Irish Times - 01-03-05
The intake of dioxins by people living around Cork Harbour would be equivalent to an extra glass of milk a day if Indaver Ireland got permission to proceed with its hazardous waste incinerator at Ringaskiddy, it was claimed yesterday.
On the 11th day of the Environmental Protection Agency oral hearing into the granting of a draft waste licence to Indaver, Fergal Callaghan of AWN Consulting, for Indaver, said that he had constructed a model assessing the risk from dioxin emissions if the plant got the go-ahead.
"It is important to note that the majority of dioxin intake to which the inhabitants of Cork Harbour are exposed to currently is from food and this will still be the case when this facility is operational," said Dr Callaghan.
"The EU Science Committee on Food in their report of 2000 have noted that some 90 per cent of dioxin intake for citizens of European countries is from food, with 80 per cent of food-related intake being from fish, meat and milk products.
"The extra dioxin burden from this plant is the equivalent of drinking about 30 millilitres, or one glass of milk a day in rural Cork," he said.
He added that the dioxin burden would be less than half of the lower guide limit set by the World Health Organisation.

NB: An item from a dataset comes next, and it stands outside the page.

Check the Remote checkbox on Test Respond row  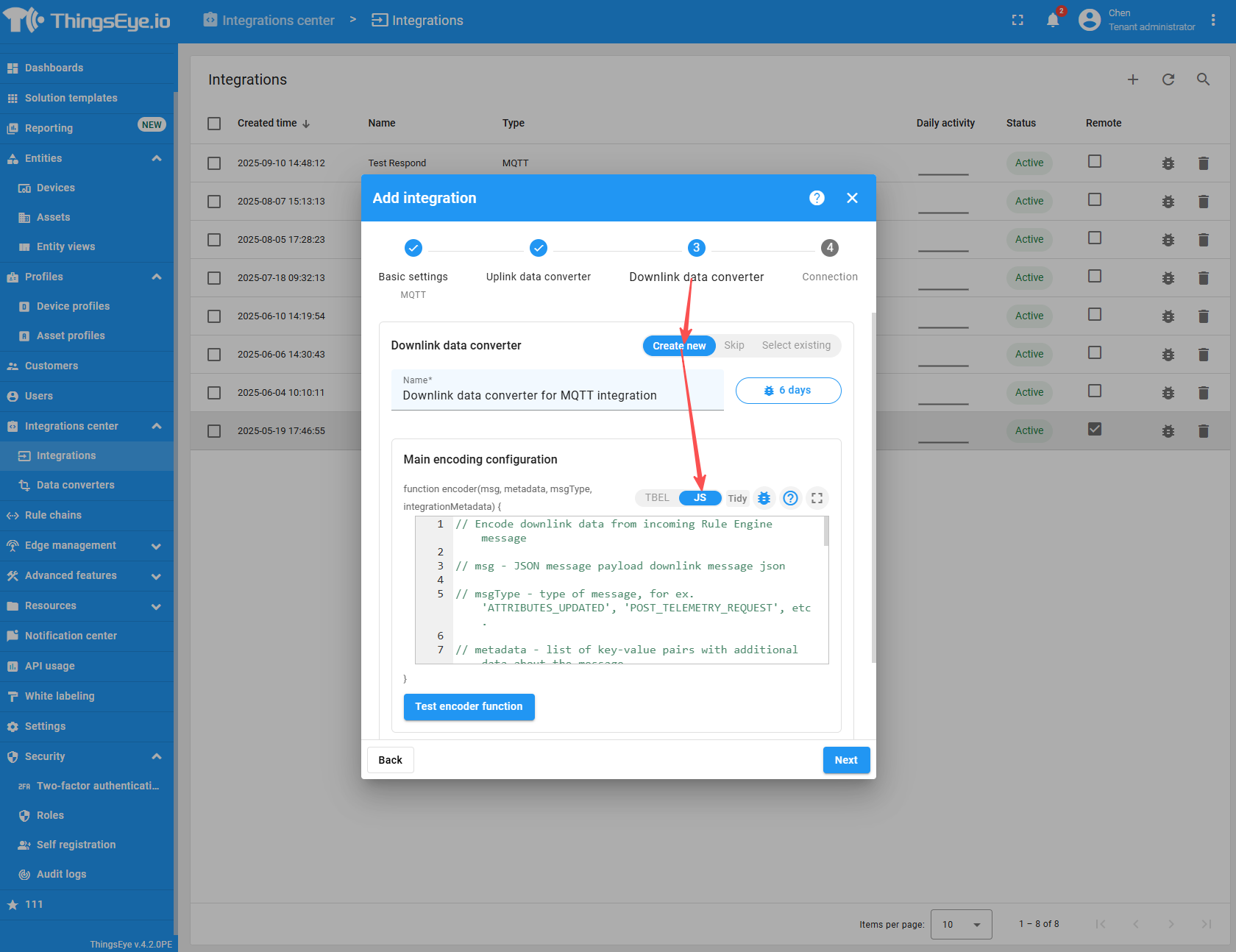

Dr Callaghan said that the background study of dioxin levels in the soil in Ringaskiddy and Cork Harbour was found to be low compared to data from other countries and the predicted impact of the plant was found to be low using a maximum at risk individual model.
However, questioned by solicitor Joe Noonan for Cork Harbour Alliance for a Safe Environment, Dr Callaghan confirmed that the maximum risk model which he used was based on an assumption that the individual was a 60kg adult and not a young child or a baby.
Mr Noonan said the hearing had received medical evidence from Dr Gavin Ten Tusscher that those most at risk from dioxins were not adults but foetuses, babies and young children, who were not considered by Dr Callaghan in his model to predict risk.
Dr Callaghan said that appeared to him to be a sweeping statement but he conceded that he was not a medical expert and could not give a medical opinion on who was most likely to be affected by dioxin emissions.
He said that in his study he had based his worst-case impact on the basis that the plant was operating within its licensed emissions limits. "It's based on the plant's maximum emission volumes - outside of that, you are speculating on what might or might not happen."
Associate director of Arup Consulting Engineers Ria Lyden said that floor levels in the waste to energy plant would be almost three metres above the flood level of October 27th last when part of the site flooded.
"The waste to energy plant would not have flooded on 27th October, 2004. For the waste to energy plant to flood, the centres of Cork and Carrigaline would need to be under more than three metres of water," she said.
Questioned by Mr Noonan, Ms Lyden said Arup Consulting Engineers had not measured the depth of the flood waters at the site on October 27th because they had not been asked to do so by Indaver Ireland, even though they had measured flood depths in Carrigaline for another client.